Step 2 — Add the key to Colab Secrets

  1. Open your Corpus-Lab / project notebook in Colab.
  2. In the left sidebar, click the 🔑 key icon (“Secrets”).
  3. Click + Add new secret.
  4. Name it exactly GEMINI_API_KEY.
  5. Paste your key into the Value box.
  6. Turn on the Notebook access toggle for this secret.

You only do this once per Google account — the secret is remembered across your notebooks.

Step 3 — The notebook uses it automatically

When GEMINI_API_KEY is set, the notebook’s setup cell reads it from Secrets and routes calls through the Gemini API instead of colab.ai. You don’t change any code. Under the hood it does this:

import os
from google.colab import userdata
from google import genai
from google.genai import types

# Pull the key from Colab Secrets (never hard-code it).
os.environ["GEMINI_API_KEY"] = userdata.get("GEMINI_API_KEY")

client = genai.Client()   # reads GEMINI_API_KEY from the environment

def generate_text(p):
    return client.models.generate_content(
        model="gemini-2.5-flash",                    # pinned model
        contents=p,
        config=types.GenerateContentConfig(
            temperature=0,   # greedy decoding — removes sampling randomness
            seed=42,         # fixed random state
        ),
    ).text

The setup cell prints which backend it chose, e.g. LLM backend: Gemini API (gemini-2.5-flash). If it still says Colab Gemini, your secret isn’t set or its notebook-access toggle is off — recheck Step 2.
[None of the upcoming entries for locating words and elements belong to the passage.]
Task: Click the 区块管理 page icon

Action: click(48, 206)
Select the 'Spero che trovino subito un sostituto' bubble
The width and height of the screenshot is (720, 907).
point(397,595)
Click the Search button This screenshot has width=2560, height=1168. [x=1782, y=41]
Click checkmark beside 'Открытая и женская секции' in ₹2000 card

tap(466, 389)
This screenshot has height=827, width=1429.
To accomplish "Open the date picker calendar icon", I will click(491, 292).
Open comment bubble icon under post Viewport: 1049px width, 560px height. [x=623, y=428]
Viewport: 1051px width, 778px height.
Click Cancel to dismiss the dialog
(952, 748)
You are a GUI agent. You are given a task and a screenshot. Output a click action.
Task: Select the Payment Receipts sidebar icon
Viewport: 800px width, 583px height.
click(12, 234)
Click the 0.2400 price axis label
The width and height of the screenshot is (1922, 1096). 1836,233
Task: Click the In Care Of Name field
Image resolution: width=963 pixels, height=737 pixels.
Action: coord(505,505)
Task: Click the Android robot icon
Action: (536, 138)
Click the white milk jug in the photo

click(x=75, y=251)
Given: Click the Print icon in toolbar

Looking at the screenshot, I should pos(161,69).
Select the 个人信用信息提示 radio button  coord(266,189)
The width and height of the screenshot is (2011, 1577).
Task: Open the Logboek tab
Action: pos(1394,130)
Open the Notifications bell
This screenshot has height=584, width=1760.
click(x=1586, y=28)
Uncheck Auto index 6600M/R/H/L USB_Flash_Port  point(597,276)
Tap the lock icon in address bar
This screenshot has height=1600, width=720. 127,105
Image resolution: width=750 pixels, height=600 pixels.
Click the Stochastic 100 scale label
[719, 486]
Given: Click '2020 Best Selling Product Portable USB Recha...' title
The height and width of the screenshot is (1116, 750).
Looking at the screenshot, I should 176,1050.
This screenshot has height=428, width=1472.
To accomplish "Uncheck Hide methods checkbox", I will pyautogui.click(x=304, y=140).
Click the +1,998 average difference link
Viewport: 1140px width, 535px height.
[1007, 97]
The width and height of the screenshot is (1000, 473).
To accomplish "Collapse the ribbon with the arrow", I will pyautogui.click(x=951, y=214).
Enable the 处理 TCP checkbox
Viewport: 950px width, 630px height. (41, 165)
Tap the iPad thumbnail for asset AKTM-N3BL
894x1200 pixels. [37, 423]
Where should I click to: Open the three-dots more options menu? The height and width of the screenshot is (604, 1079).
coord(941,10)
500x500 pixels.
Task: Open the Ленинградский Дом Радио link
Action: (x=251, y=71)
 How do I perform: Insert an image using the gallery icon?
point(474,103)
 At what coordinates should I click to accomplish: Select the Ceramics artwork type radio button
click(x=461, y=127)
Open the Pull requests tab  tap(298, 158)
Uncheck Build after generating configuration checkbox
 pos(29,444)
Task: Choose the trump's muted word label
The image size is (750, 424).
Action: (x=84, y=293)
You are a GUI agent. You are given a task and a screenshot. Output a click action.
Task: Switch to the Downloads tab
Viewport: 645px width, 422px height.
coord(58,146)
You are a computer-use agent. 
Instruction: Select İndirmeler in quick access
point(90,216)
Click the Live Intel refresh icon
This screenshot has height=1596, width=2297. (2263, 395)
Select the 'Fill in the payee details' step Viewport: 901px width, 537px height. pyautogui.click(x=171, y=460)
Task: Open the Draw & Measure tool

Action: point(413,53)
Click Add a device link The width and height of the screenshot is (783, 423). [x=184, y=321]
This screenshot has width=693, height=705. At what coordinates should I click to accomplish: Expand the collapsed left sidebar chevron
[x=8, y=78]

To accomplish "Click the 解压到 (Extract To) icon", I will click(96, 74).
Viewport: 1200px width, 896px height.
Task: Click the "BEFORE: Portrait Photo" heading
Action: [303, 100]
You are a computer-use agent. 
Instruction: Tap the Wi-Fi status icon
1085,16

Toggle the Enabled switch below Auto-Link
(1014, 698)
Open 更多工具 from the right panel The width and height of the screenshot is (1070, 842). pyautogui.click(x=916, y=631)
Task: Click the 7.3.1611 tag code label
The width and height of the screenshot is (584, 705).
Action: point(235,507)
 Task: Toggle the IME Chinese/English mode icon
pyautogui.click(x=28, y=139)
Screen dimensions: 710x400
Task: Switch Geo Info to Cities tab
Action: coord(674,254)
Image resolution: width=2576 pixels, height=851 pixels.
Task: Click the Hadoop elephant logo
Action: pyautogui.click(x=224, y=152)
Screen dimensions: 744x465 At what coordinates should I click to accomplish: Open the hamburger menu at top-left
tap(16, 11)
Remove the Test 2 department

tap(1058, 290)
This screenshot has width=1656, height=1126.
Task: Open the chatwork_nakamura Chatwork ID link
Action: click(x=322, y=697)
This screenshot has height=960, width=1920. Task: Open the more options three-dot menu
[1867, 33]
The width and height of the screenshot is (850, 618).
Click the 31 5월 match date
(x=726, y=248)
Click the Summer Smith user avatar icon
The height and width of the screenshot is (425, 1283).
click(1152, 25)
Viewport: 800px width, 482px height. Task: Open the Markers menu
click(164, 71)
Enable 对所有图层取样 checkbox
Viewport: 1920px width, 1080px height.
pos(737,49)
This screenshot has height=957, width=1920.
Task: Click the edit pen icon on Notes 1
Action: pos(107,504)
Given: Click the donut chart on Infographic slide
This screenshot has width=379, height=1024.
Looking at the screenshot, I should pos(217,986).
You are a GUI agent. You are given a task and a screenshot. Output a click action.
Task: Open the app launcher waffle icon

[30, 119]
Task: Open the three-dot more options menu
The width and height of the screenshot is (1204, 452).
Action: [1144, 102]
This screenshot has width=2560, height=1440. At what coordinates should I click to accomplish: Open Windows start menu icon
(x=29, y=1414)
About reproducibility (important, and a little humbling)

temperature=0 + seed makes the model as reproducible as a hosted LLM gets — but not perfectly. Requests are batched with other users’ on Google’s servers, and the resulting floating-point math can differ slightly run to run, which occasionally flips the label on a genuinely borderline item. So expect:

  • Clear-cut items → identical every run.
  • Ambiguous items → the same most of the time, with the odd flip.

Because of this, your final deliverable freezes your predictions: you run the model once, save its raw output to a JSON file, and commit that alongside your analysis. Your evaluation (P/R/F1, confusion matrix, error table) then runs off the frozen file, so your submitted numbers are 100% reproducible — and anyone can audit exactly what the model said. (The Corpus-Lab notebook shows you how.)

Rate limits & good manners

The free tier limits requests per minute and per day. If you hit a limit you’ll get a rate-limit error — wait a bit and re-run, or reduce your sample size. Practical tips:

  • Develop your prompt on a small slice (10–20 items) first; only run the full set once you’re happy.
  • Once you’ve frozen your predictions, you don’t need to call the API again — re-run analysis off the JSON.

Want to keep working after the course? (optional, advanced)

Everything above stays in Colab. If you’d rather run locally in your own environment (e.g. Positron + uv), clone the course repo and set the same GEMINI_API_KEY as an environment variable — the notebooks detect they’re not in Colab and use the API automatically. See Python setup (local). This is optional — not required for the course.